--- begin Records ---

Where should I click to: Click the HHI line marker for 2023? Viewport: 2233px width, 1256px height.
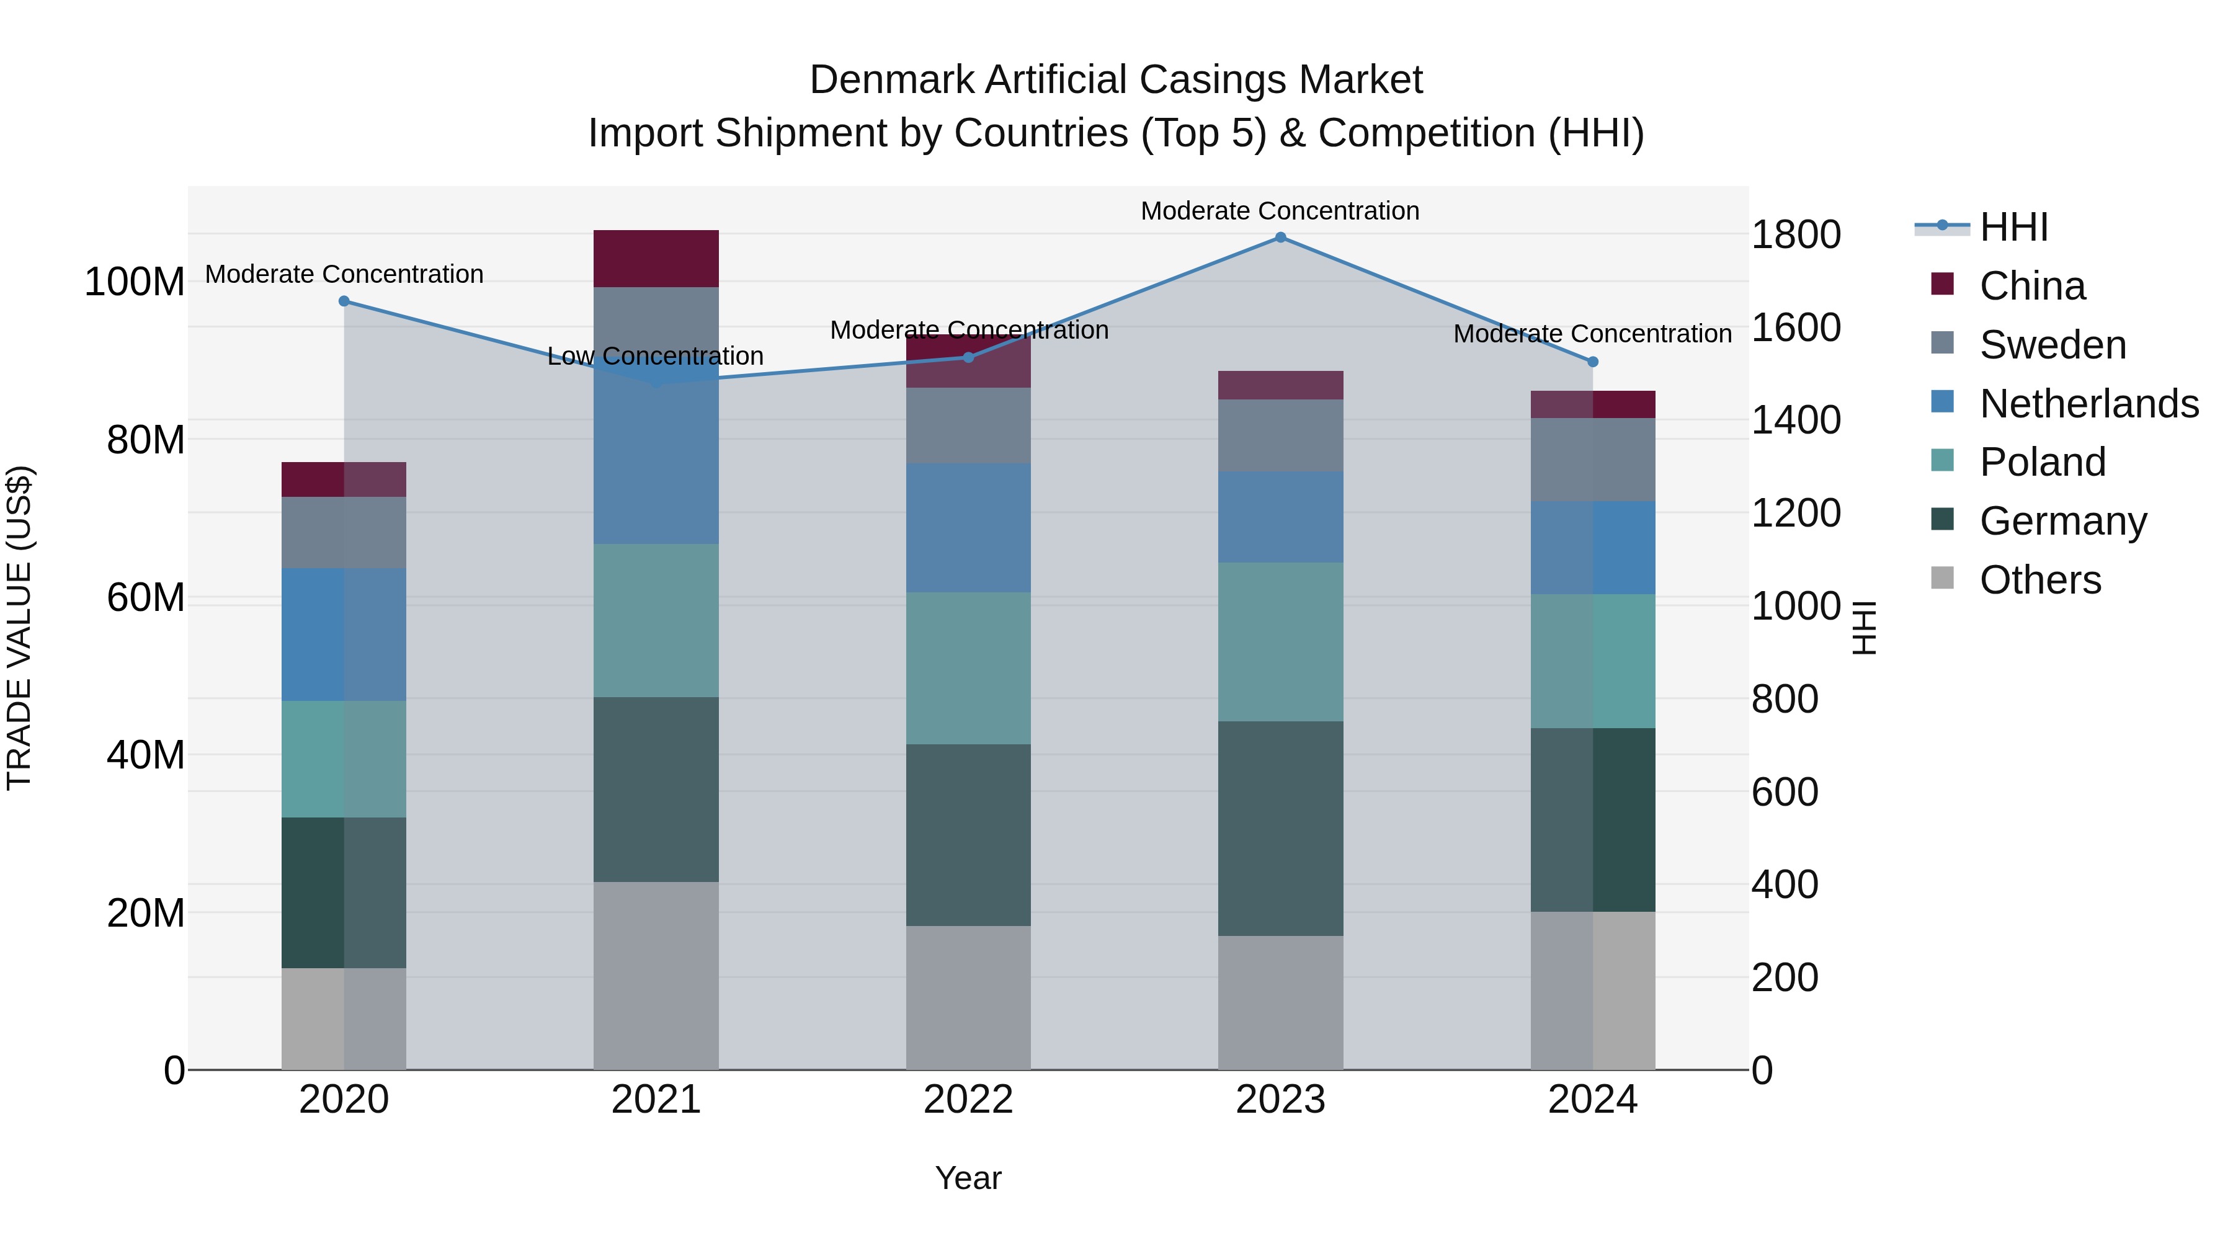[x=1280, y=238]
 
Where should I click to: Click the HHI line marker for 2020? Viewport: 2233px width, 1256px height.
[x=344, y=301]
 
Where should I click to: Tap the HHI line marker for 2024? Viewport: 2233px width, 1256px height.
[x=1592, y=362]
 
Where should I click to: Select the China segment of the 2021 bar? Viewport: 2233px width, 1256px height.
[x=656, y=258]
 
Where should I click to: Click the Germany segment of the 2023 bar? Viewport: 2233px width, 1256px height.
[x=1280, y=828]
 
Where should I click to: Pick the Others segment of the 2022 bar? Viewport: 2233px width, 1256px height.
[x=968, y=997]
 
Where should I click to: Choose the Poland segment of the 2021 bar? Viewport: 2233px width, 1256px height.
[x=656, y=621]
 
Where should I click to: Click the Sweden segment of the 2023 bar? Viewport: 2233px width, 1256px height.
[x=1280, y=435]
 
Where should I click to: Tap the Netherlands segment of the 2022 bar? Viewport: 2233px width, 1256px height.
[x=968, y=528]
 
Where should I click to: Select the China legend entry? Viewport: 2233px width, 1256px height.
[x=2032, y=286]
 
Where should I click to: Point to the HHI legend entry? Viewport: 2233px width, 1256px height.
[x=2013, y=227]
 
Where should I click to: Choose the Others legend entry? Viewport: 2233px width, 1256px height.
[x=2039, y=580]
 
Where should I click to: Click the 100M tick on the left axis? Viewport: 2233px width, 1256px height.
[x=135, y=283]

--- end Records ---

-- Exercise --
Rewrite the items above as a numbered list, leaving out the blank lines and the pictures.

-- Written response --
1. Where should I click to: Click the HHI line marker for 2023? Viewport: 2233px width, 1256px height.
2. [x=1280, y=238]
3. Where should I click to: Click the HHI line marker for 2020? Viewport: 2233px width, 1256px height.
4. [x=344, y=301]
5. Where should I click to: Tap the HHI line marker for 2024? Viewport: 2233px width, 1256px height.
6. [x=1592, y=362]
7. Where should I click to: Select the China segment of the 2021 bar? Viewport: 2233px width, 1256px height.
8. [x=656, y=258]
9. Where should I click to: Click the Germany segment of the 2023 bar? Viewport: 2233px width, 1256px height.
10. [x=1280, y=828]
11. Where should I click to: Pick the Others segment of the 2022 bar? Viewport: 2233px width, 1256px height.
12. [x=968, y=997]
13. Where should I click to: Choose the Poland segment of the 2021 bar? Viewport: 2233px width, 1256px height.
14. [x=656, y=621]
15. Where should I click to: Click the Sweden segment of the 2023 bar? Viewport: 2233px width, 1256px height.
16. [x=1280, y=435]
17. Where should I click to: Tap the Netherlands segment of the 2022 bar? Viewport: 2233px width, 1256px height.
18. [x=968, y=528]
19. Where should I click to: Select the China legend entry? Viewport: 2233px width, 1256px height.
20. [x=2032, y=286]
21. Where should I click to: Point to the HHI legend entry? Viewport: 2233px width, 1256px height.
22. [x=2013, y=227]
23. Where should I click to: Choose the Others legend entry? Viewport: 2233px width, 1256px height.
24. [x=2039, y=580]
25. Where should I click to: Click the 100M tick on the left axis? Viewport: 2233px width, 1256px height.
26. [x=135, y=283]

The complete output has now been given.